### Excerpted data

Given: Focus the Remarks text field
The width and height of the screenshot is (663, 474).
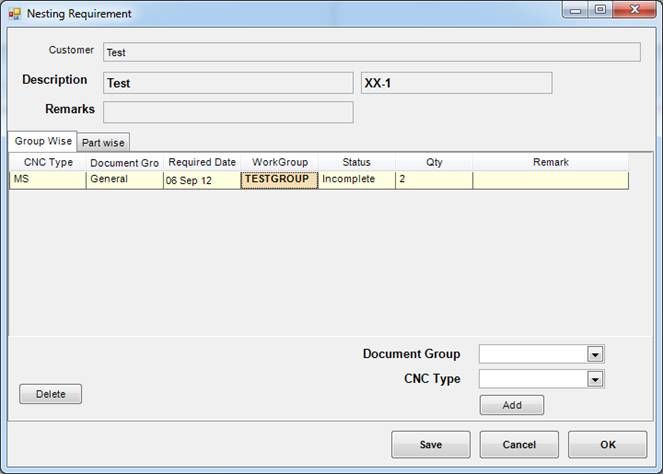Looking at the screenshot, I should pos(228,111).
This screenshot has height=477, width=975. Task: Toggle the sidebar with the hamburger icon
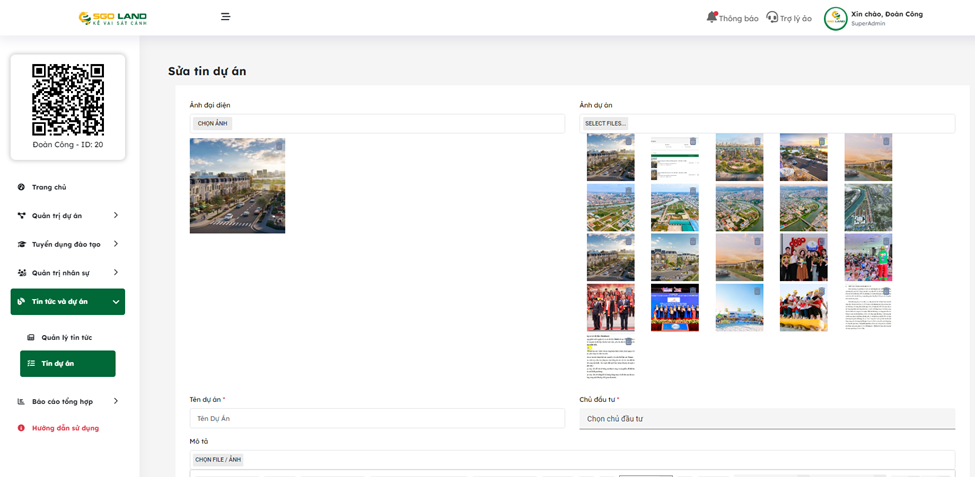tap(225, 17)
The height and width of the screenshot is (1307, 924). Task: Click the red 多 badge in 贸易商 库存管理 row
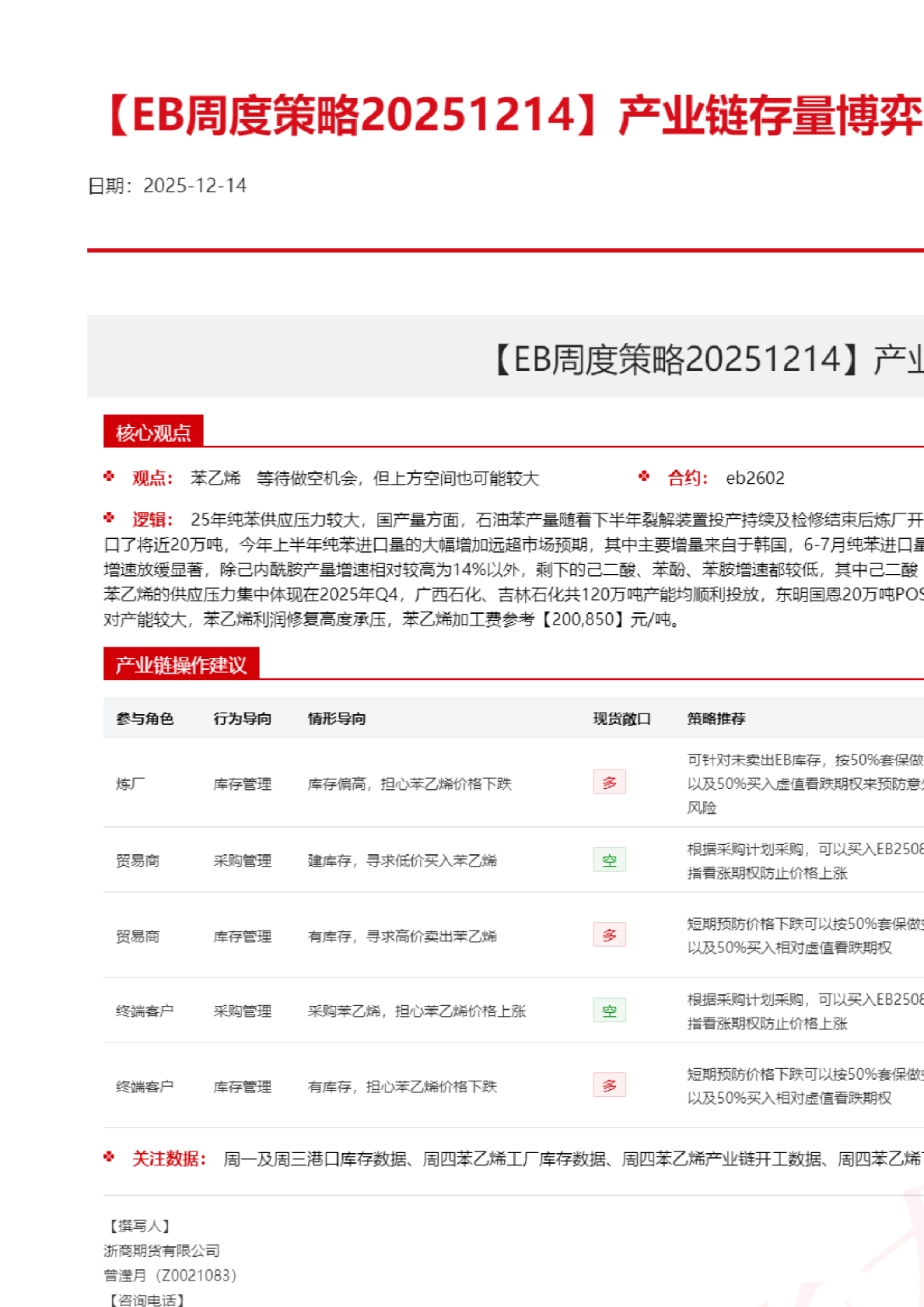[609, 935]
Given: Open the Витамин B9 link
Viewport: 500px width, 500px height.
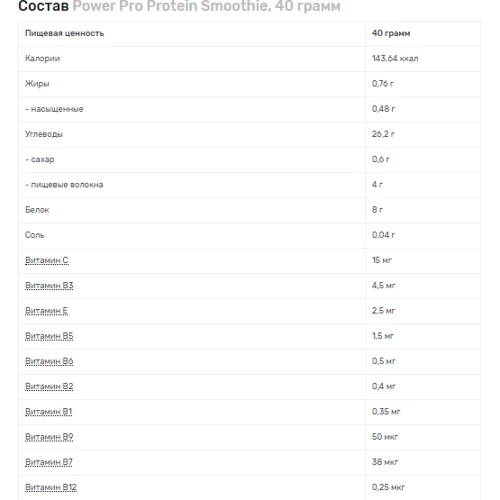Looking at the screenshot, I should [49, 437].
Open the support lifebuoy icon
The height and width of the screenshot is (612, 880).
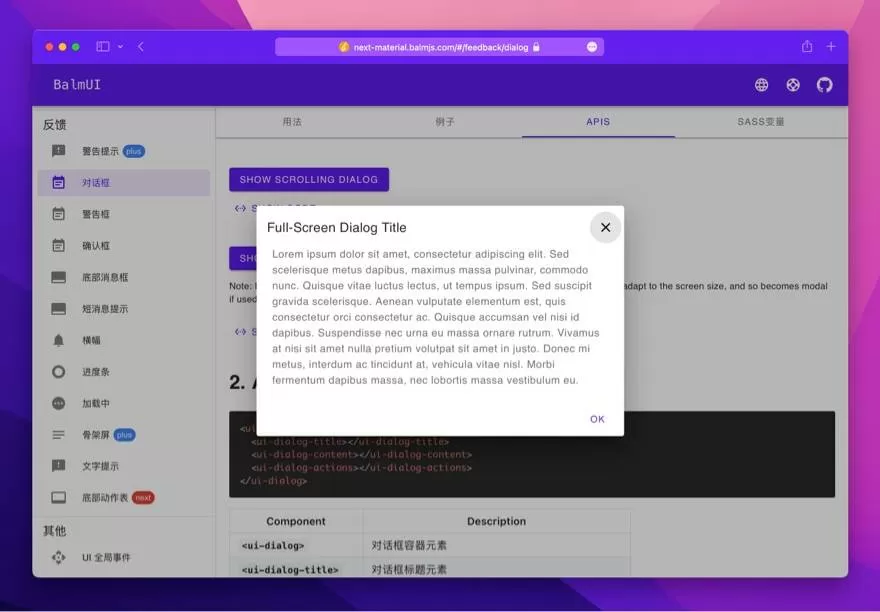(792, 85)
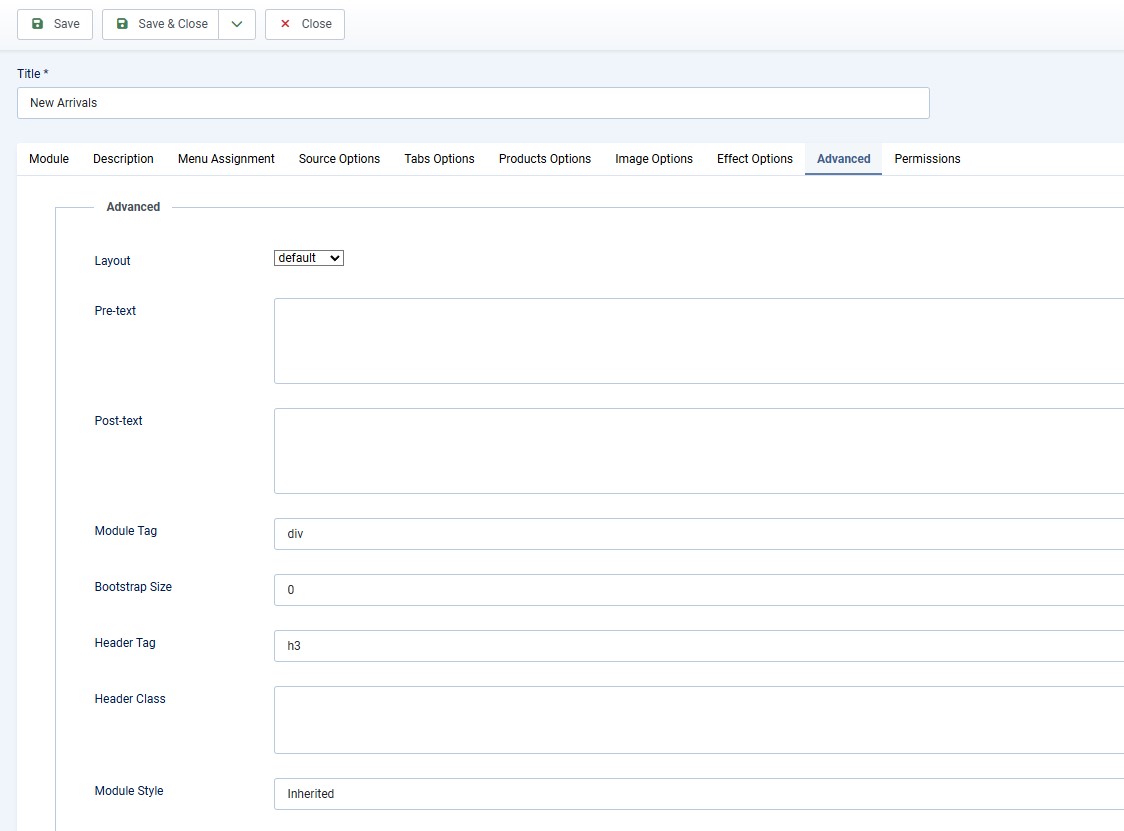Viewport: 1124px width, 831px height.
Task: Expand the Header Tag 'h3' selector
Action: [x=698, y=646]
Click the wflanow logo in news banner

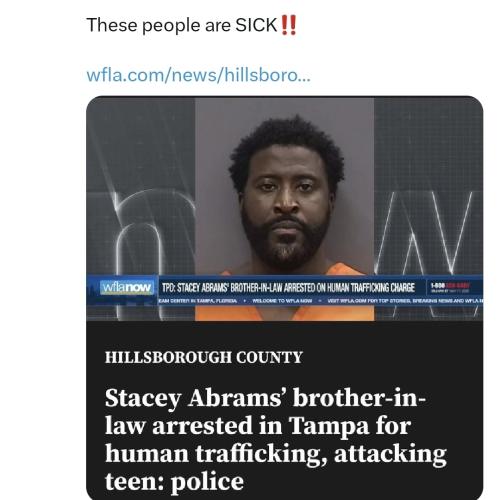point(127,288)
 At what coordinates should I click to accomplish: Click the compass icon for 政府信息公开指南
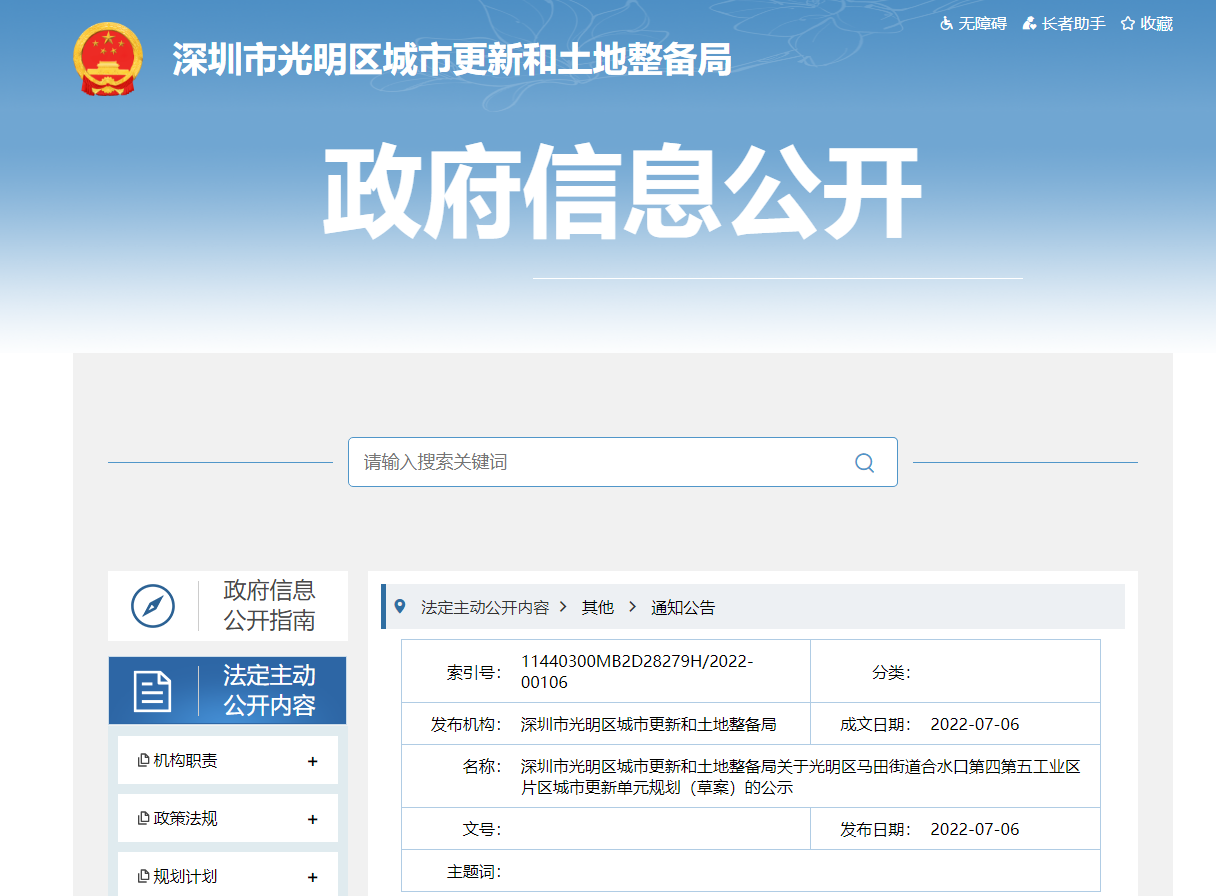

######

Exercise objective:
Print, exactly and only, the lines running from the line with "The height and width of the screenshot is (612, 880)." through the last line of the data, including both. Skip any picture.

Your response:
The height and width of the screenshot is (612, 880).
(792, 85)
Viewport: 1124px width, 831px height.
Task: Expand the Header Tag 'h3' selector
Action: [x=698, y=646]
Click the wflanow logo in news banner

point(127,288)
 At what coordinates should I click to accomplish: Click the compass icon for 政府信息公开指南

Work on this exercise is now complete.